# What the exercise asks
Pick each line that has "will" out of the records.

*** Opening Records for the exercise ***

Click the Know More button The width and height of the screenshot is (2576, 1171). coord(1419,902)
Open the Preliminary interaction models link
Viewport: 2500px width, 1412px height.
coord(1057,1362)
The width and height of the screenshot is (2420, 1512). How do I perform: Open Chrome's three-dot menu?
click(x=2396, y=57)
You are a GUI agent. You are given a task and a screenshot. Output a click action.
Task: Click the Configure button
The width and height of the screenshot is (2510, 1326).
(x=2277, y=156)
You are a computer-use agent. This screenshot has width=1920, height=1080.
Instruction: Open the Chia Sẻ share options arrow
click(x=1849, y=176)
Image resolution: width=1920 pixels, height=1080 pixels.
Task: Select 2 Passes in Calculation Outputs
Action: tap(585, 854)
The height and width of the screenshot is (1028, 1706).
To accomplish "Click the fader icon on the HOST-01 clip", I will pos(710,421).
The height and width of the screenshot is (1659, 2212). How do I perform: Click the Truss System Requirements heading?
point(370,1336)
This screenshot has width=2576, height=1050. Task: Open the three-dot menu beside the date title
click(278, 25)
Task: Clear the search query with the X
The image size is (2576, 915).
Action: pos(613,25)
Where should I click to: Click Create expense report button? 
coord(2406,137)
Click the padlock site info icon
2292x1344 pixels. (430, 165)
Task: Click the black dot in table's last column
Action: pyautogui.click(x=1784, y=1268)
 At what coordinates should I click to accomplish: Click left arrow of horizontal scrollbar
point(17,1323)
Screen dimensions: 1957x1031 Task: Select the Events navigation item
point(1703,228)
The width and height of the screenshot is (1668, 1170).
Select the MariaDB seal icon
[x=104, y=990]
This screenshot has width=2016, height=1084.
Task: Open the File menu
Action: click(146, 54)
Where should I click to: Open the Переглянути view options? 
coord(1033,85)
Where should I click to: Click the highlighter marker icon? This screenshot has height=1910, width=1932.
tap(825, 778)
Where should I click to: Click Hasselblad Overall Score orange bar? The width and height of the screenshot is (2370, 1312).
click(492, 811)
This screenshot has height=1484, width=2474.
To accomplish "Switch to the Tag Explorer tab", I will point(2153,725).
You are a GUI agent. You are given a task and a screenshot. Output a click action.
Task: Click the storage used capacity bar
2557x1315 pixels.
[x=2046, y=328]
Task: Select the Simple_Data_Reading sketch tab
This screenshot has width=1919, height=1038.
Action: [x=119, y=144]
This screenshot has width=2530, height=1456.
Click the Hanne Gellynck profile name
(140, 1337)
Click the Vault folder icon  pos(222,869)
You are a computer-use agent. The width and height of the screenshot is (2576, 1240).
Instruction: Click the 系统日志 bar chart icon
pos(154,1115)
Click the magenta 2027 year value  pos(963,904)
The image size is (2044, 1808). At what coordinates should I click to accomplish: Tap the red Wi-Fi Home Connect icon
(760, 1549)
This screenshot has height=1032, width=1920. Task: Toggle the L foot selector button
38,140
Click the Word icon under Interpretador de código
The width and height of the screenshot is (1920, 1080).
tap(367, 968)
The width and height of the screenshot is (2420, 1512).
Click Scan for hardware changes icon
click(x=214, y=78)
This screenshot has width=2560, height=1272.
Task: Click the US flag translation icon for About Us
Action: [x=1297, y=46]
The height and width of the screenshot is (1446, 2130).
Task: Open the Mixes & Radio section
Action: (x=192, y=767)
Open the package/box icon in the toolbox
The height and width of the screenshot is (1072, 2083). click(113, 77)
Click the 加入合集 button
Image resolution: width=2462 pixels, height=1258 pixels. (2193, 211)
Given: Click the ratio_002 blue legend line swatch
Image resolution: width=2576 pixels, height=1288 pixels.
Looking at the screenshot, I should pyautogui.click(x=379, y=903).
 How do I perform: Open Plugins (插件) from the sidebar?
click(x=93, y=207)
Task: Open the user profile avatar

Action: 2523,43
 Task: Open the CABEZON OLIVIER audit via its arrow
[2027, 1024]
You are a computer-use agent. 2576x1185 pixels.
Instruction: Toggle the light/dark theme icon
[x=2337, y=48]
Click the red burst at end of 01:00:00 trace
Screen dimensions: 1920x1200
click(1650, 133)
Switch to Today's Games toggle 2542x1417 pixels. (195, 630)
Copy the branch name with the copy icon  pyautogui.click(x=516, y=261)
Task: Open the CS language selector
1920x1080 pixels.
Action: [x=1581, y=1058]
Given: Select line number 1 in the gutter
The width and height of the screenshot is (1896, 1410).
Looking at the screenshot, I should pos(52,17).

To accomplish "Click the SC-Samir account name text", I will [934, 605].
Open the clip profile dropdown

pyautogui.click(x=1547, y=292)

*** Closing Records for the exercise ***

# Response area
To accomplish "Click the fader icon on the HOST-01 clip", I will pos(710,421).
To accomplish "Switch to the Tag Explorer tab", I will point(2153,725).
To accomplish "Click the SC-Samir account name text", I will [934, 605].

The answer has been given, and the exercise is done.